Préparation en vue de la MLS!

Mea culpa, Camara

MEA CULPA CAMARA

Dire que certains soirs, on pensait qu’aucun ne ferait le saut.

Or, il y aura bel et bien un soupçon de 2011 dans l’équipe de 2012. Le défenseur et milieu défensif français Hassoun Camara, joueur de l’année chez l’Impact et membre de l’équipe d’étoiles de la NASL, a signé un contrat d’un an avec le club. Cette nouvelle en a réjoui plus d’un, dont moi-même.

Et pourtant, au début, je ne l’aimais pas.

Voyez-vous, quand j’ai de bonnes raisons (a priori) de ne pas m’intéresser à quelqu’un, voire de ne pas l’aimer, la loi de Murphy frappe de plein fouet et l’objet de mon indifférence fait tout pour être mon ami.

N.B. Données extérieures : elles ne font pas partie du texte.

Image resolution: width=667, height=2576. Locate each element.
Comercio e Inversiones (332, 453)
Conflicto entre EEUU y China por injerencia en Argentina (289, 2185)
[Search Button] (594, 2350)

Et quand Hassoun est arrivé à Montréal, j’avais (ce que je croyais être) une bonne raison de ne pas l’aimer.

Je me souviens encore de ma réaction après avoir lu le passage suivant d’un article de Frédéric Lord : « Son sac aux couleurs de l’Olympique de Marseille et son survêtement du SC Bastia rappellent que Camara a fait du chemin avant d’arriver à Montréal. » À mes yeux, c’était un comportement répréhensible : un footballeur qui se présentait à un camp d’invités, dans un pays où il n’avait jamais joué, faisant étalage d’articles amassés au cours de son passage parmi les clubs de l’élite française devant de possibles futurs coéquipiers. « Quelle mauvaise idée! », m’étais-je exclamé, ce qui a causé un vaste haussement d’épaules dans mon entourage immédiat.

De tous les sacs et vêtements de sport qu’il possédait alors, Hassoun avait choisi ceux qui criaient bien fort la valeur des clubs qu’il avait fréquentés, lui (et un certain Denis Stinat, ancien de D1 française qui n’a pas été retenu après le camp, ce qui avait entraîné une dépression généralisée chez… hum…).

Le hic, c’est qu’après le camp, il s’est mis à jouer. Et quel beau joueur. Propre techniquement, élégant, qui aime prendre des risques en attaque. Mon genre de joueur. Celui dont le nom était expulsé de mes cordes vocales avec le plus grand nombre de décibels pendant la présentation des joueurs (lui et Ubiparipovic. Parce que j’étais le seul de ma section à savoir comment le dire et que je trouvais ça drôle; un rien m’amuse).

J’ai encore en mémoire son premier but avec le club (et le foutu but égalisateur deux minutes plus tard, mais c’est une autre histoire) et la célébration épique dans les gradins. Nous étions tous devenus des membres de la famille Camara, quelque 10 000 papas et mamans d’Hassoun qui ont explosé en voyant leur chéri faire enfin trembler les filets adverses. Ne manquait que la petite larme. J’exagère à peine; c’était presque une fierté paternelle, sauf qu’un papa n’éprouve pas de doute quand il voit son petit pour la première fois. C’est bel et bien la chose la plus extraordinaire qu’on a vue de toute notre vie, qu’il naisse avec une couche de l’OM autour des fesses ou non (si Toby Ziegler est capable d’aimer…).

Et j’ai compris que si jamais Hassoun, dans 15 ans, décide d’aller terminer sa carrière en jouant 10 minutes par match en National parce qu’il n’a plus les jambes pour l’élite, il aura bien raison de trimbaler ses trucs dans un sac de sports aux couleurs de l’Impact de Montréal. Mea culpa.

Me reste plus qu’à trouver des poux à Nelson Rivas maintenant.

 

Veuillez prendre note que Mise au vert migrera vers un nouveau serveur très bientôt. À moi le .ca!